::: Data section

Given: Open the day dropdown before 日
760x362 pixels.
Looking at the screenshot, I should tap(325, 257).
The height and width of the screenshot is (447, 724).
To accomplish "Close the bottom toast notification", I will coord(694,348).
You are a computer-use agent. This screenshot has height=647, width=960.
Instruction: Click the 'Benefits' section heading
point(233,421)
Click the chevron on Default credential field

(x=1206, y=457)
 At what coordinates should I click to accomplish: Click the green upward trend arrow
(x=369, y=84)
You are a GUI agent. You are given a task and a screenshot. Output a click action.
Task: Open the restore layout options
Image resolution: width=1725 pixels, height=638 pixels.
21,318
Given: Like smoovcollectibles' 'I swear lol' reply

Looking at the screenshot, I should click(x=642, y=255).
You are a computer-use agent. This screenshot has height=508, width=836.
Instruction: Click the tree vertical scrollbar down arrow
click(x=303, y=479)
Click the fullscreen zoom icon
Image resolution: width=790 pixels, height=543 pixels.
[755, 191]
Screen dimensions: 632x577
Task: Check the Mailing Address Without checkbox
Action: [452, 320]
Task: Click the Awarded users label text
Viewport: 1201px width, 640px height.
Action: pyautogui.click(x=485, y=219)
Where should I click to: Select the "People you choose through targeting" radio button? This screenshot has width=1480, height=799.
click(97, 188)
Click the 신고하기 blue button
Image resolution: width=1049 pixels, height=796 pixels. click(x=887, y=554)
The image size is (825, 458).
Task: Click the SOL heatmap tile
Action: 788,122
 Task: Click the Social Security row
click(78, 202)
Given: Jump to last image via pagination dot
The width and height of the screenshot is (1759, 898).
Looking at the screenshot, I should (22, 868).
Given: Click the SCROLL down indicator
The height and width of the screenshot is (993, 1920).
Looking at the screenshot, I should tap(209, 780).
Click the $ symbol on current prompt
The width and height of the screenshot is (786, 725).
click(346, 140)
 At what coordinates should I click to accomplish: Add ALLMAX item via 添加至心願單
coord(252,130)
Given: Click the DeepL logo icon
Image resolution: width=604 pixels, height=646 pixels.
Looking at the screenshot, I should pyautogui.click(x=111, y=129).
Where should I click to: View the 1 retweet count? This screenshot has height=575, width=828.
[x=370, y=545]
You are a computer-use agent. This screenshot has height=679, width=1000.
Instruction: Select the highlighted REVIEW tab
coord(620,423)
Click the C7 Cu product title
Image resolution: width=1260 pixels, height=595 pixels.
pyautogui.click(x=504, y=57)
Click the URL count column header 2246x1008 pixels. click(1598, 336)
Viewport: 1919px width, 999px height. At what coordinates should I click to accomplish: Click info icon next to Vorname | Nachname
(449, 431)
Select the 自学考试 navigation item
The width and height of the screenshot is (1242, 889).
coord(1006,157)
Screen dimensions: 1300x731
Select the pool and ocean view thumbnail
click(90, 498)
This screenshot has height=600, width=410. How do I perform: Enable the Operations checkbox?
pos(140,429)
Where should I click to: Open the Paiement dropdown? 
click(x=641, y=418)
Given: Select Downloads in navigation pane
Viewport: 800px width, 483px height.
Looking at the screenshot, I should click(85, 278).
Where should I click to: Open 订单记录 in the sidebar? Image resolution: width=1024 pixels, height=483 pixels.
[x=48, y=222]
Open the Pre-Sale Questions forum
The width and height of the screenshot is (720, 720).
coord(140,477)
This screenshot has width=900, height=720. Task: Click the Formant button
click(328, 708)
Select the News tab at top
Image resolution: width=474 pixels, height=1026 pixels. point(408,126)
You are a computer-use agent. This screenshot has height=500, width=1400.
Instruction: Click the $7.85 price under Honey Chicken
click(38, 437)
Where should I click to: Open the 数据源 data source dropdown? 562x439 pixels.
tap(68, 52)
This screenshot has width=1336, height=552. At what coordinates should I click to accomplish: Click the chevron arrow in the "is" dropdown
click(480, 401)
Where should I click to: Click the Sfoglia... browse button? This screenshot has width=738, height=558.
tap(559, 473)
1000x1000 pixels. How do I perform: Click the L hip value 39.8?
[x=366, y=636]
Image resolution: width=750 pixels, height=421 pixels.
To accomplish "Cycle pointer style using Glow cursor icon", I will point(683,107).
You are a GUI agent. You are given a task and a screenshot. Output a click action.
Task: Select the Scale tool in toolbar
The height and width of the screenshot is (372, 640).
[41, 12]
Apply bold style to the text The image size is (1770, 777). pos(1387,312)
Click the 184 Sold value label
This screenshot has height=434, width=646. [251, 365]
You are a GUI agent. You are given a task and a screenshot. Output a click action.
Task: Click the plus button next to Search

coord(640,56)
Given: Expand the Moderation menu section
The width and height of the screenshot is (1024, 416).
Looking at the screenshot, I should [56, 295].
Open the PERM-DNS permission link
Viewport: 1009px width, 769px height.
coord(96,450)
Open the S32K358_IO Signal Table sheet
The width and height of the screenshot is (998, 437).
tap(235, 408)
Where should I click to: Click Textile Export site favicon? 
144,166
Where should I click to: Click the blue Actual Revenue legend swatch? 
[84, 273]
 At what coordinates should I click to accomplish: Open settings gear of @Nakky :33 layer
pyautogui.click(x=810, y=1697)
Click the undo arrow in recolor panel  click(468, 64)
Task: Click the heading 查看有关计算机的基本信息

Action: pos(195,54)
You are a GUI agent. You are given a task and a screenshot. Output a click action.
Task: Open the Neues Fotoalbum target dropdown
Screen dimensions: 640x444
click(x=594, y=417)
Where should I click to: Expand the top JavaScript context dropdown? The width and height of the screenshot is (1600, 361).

::::::

▸ **Directions**
Write out each entry again, word for word.

▸ **Solution for this problem**
Given: Open the day dropdown before 日
760x362 pixels.
Looking at the screenshot, I should tap(325, 257).
The height and width of the screenshot is (447, 724).
To accomplish "Close the bottom toast notification", I will coord(694,348).
You are a computer-use agent. This screenshot has height=647, width=960.
Instruction: Click the 'Benefits' section heading
point(233,421)
Click the chevron on Default credential field

(x=1206, y=457)
 At what coordinates should I click to accomplish: Click the green upward trend arrow
(x=369, y=84)
You are a GUI agent. You are given a task and a screenshot. Output a click action.
Task: Open the restore layout options
Image resolution: width=1725 pixels, height=638 pixels.
21,318
Given: Like smoovcollectibles' 'I swear lol' reply

Looking at the screenshot, I should click(x=642, y=255).
You are a computer-use agent. This screenshot has height=508, width=836.
Instruction: Click the tree vertical scrollbar down arrow
click(x=303, y=479)
Click the fullscreen zoom icon
Image resolution: width=790 pixels, height=543 pixels.
[755, 191]
Screen dimensions: 632x577
Task: Check the Mailing Address Without checkbox
Action: [452, 320]
Task: Click the Awarded users label text
Viewport: 1201px width, 640px height.
Action: pyautogui.click(x=485, y=219)
Where should I click to: Select the "People you choose through targeting" radio button? This screenshot has width=1480, height=799.
click(97, 188)
Click the 신고하기 blue button
Image resolution: width=1049 pixels, height=796 pixels. click(x=887, y=554)
The image size is (825, 458).
Task: Click the SOL heatmap tile
Action: 788,122
 Task: Click the Social Security row
click(78, 202)
Given: Jump to last image via pagination dot
The width and height of the screenshot is (1759, 898).
Looking at the screenshot, I should (22, 868).
Given: Click the SCROLL down indicator
The height and width of the screenshot is (993, 1920).
Looking at the screenshot, I should tap(209, 780).
Click the $ symbol on current prompt
The width and height of the screenshot is (786, 725).
click(346, 140)
 At what coordinates should I click to accomplish: Add ALLMAX item via 添加至心願單
coord(252,130)
Given: Click the DeepL logo icon
Image resolution: width=604 pixels, height=646 pixels.
Looking at the screenshot, I should pyautogui.click(x=111, y=129).
Where should I click to: View the 1 retweet count? This screenshot has height=575, width=828.
[x=370, y=545]
You are a computer-use agent. This screenshot has height=679, width=1000.
Instruction: Select the highlighted REVIEW tab
coord(620,423)
Click the C7 Cu product title
Image resolution: width=1260 pixels, height=595 pixels.
pyautogui.click(x=504, y=57)
Click the URL count column header 2246x1008 pixels. click(1598, 336)
Viewport: 1919px width, 999px height. At what coordinates should I click to accomplish: Click info icon next to Vorname | Nachname
(449, 431)
Select the 自学考试 navigation item
The width and height of the screenshot is (1242, 889).
coord(1006,157)
Screen dimensions: 1300x731
Select the pool and ocean view thumbnail
click(90, 498)
This screenshot has height=600, width=410. How do I perform: Enable the Operations checkbox?
pos(140,429)
Where should I click to: Open the Paiement dropdown? 
click(x=641, y=418)
Given: Select Downloads in navigation pane
Viewport: 800px width, 483px height.
Looking at the screenshot, I should click(85, 278).
Where should I click to: Open 订单记录 in the sidebar? Image resolution: width=1024 pixels, height=483 pixels.
[x=48, y=222]
Open the Pre-Sale Questions forum
The width and height of the screenshot is (720, 720).
coord(140,477)
This screenshot has width=900, height=720. Task: Click the Formant button
click(328, 708)
Select the News tab at top
Image resolution: width=474 pixels, height=1026 pixels. point(408,126)
You are a computer-use agent. This screenshot has height=500, width=1400.
Instruction: Click the $7.85 price under Honey Chicken
click(38, 437)
Where should I click to: Open the 数据源 data source dropdown? 562x439 pixels.
tap(68, 52)
This screenshot has width=1336, height=552. At what coordinates should I click to accomplish: Click the chevron arrow in the "is" dropdown
click(480, 401)
Where should I click to: Click the Sfoglia... browse button? This screenshot has width=738, height=558.
tap(559, 473)
1000x1000 pixels. How do I perform: Click the L hip value 39.8?
[x=366, y=636]
Image resolution: width=750 pixels, height=421 pixels.
To accomplish "Cycle pointer style using Glow cursor icon", I will point(683,107).
You are a GUI agent. You are given a task and a screenshot. Output a click action.
Task: Select the Scale tool in toolbar
The height and width of the screenshot is (372, 640).
[41, 12]
Apply bold style to the text The image size is (1770, 777). pos(1387,312)
Click the 184 Sold value label
This screenshot has height=434, width=646. [251, 365]
You are a GUI agent. You are given a task and a screenshot. Output a click action.
Task: Click the plus button next to Search

coord(640,56)
Given: Expand the Moderation menu section
The width and height of the screenshot is (1024, 416).
Looking at the screenshot, I should [56, 295].
Open the PERM-DNS permission link
Viewport: 1009px width, 769px height.
coord(96,450)
Open the S32K358_IO Signal Table sheet
The width and height of the screenshot is (998, 437).
tap(235, 408)
Where should I click to: Click Textile Export site favicon? 
144,166
Where should I click to: Click the blue Actual Revenue legend swatch? 
[84, 273]
 At what coordinates should I click to accomplish: Open settings gear of @Nakky :33 layer
pyautogui.click(x=810, y=1697)
Click the undo arrow in recolor panel  click(468, 64)
Task: Click the heading 查看有关计算机的基本信息

Action: pos(195,54)
You are a GUI agent. You are given a task and a screenshot. Output a click action.
Task: Open the Neues Fotoalbum target dropdown
Screen dimensions: 640x444
click(x=594, y=417)
Where should I click to: Expand the top JavaScript context dropdown? The width and height of the screenshot is (1600, 361).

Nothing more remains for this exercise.